(TEXT SECTION):
== Segment start ==

Back to the house. The smell of the pack, the noise of the tear, the glimpse of a shiny, the despondency at unveiling a double which instantly gives way to elation as you unearth the one you needed to complete a page.
Adults up and down the country have been revelling in nostalgia. Of being a kid again. Of memories of 1998.
At the end of last month, Panini released a dedicated Scotland official campaign sticker collection and the uptake has been enthusiastic, passionate and, at times, childish.
So much so that on the day of launch the company had sold out of albums on their website and unsurprisingly on course to be the most popular one compared to similar releases for Wales and Northern Ireland in the past.
After it all, on these shores it has been a long time coming.
‘Cultural touch point’
But surely there is more to its popularity than solely the time which has passed since Scotland were at France ‘98
“It’s a perfect storm of the fact we’ve not been to a major finals for 23 years,” said Scotland fan Gordon Sheach, who described the album as a “signifier and cultural touch point” of being at a tournament.
"Obviously all the people who were kids and who associated collecting stickers with Scotland qualifying for tournaments before are adults now with disposable income who are more than happy to spend that on things like stickers so they want to reconnect to that.
“I think the uptake would have been phenomenal regardless. But because there is so much uncertainty you almost have to grab any level of normality as tightly as you can.
"It’s a tangible connection to a tournament we may not have many tangible connections to.”
Fellow Scotland supporter Craig McFarlane, who runs the Football Kit Memories podcast, added: “When I was putting it all together I was thinking I’m going to have this for a long time and it’s almost like a snapshot of that elation we had after the Serbia game.”
‘Got, got, need’
Due to the coronavirus, the idea of physically swapping stickers is out of the question.
‘Got, got, need’. One of the key and most enjoyable components of completing an album has been deemed a no-go area.
It prompted Sheach, who runs The Tartan Scarf website, and McFarlane to devise a simple but novel idea, the #ScotSwap on Twitter. Essentially, through them, like-minded fans can swap their doubles.
“I live in London, supporting Scotland is very much a family thing for me,” Craig noted. “My dad isn’t going to be buying a Panini sticker book so I need people to swap with otherwise I’m going to be spending a fortune.”

== Segment end ==

(REQUIREMENT A): Using the Scotland sticker album article, say whether each statement agrees with it: (i) Panini's website sold out of albums on launch day; (ii) Gordon Sheach runs the Football Kit Memories podcast; (iii) Craig McFarlane's dad is going to buy a Panini sticker book. For each, give yes or no along with the exact words from the article that settle it.
(REQUIREMENT B): Carry on the Scotland sticker album article from its last sentence.

(DATA):
== Segment start ==

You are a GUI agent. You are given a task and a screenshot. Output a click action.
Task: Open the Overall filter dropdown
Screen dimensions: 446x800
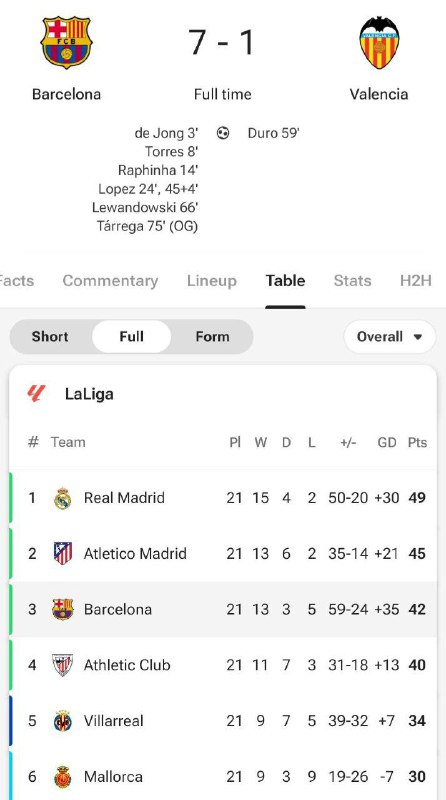pyautogui.click(x=390, y=337)
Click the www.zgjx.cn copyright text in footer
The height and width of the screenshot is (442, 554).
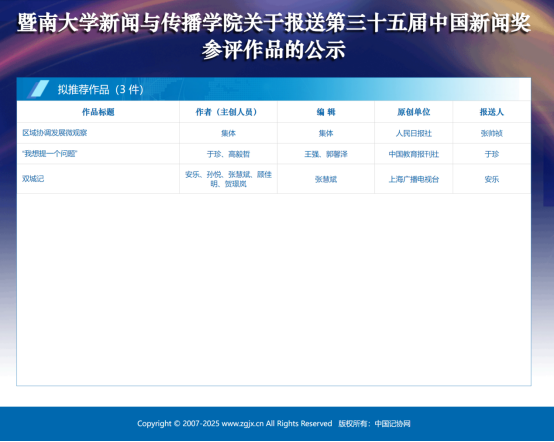click(x=235, y=424)
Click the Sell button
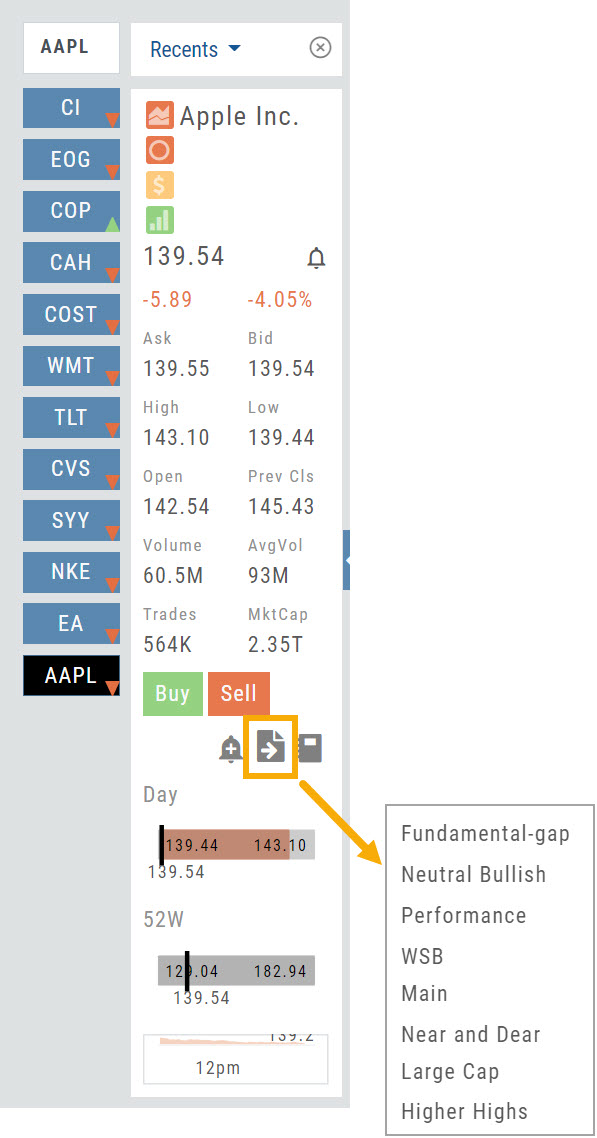Viewport: 597px width, 1138px height. coord(239,694)
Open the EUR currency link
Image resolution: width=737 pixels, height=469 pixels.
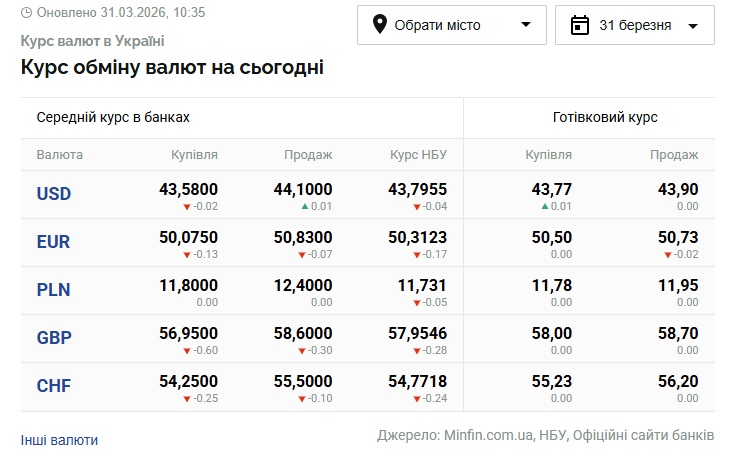[x=54, y=242]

== Segment end ==

(YOUR RESPONSE A):
(i) Yes: "on the day of launch the company had sold out of albums on their website"
(ii) No: "Fellow Scotland supporter Craig McFarlane, who runs the Football Kit Memories podcast"
(iii) No: "My dad isn’t going to be buying a Panini sticker book"

(YOUR RESPONSE B):
Gordon said: "The demand was there so we thought we may as well ride the crest of this wave a little bit but in a way that provides a sort of service and platform.
"We’ve said it a million times in the last year. People have been so isolated, any opportunity to bring people together and get people engaging with one another in a positive way about something we can enjoy, it’s got to be a good thing.”
When it comes to these albums, there is always something to be wrestled with as an adult, ‘I’m 30+, should I really be doing this?’
"I think it takes you back to your childhood,” Craig said.
"There’s definitely a retro, vintage thing you feel. Even the smell of the stickers and seeing the David Marshall shiny is incredible.”
However, for parents, it is a fantastic excuse to connect with their children.
Dad Cameron, who describes himself as a “big kid”, decided to share the experience with three-year-old son Alex.
“It's great to have something small to do and share with a 3-year-old,” he said.
“Their wee brains tick over at a million miles an hour, so spending a bit of time getting excited about something, getting in the car, going to the shops and buying them is great. Particularly just now with everything being so difficult, it's something to focus on.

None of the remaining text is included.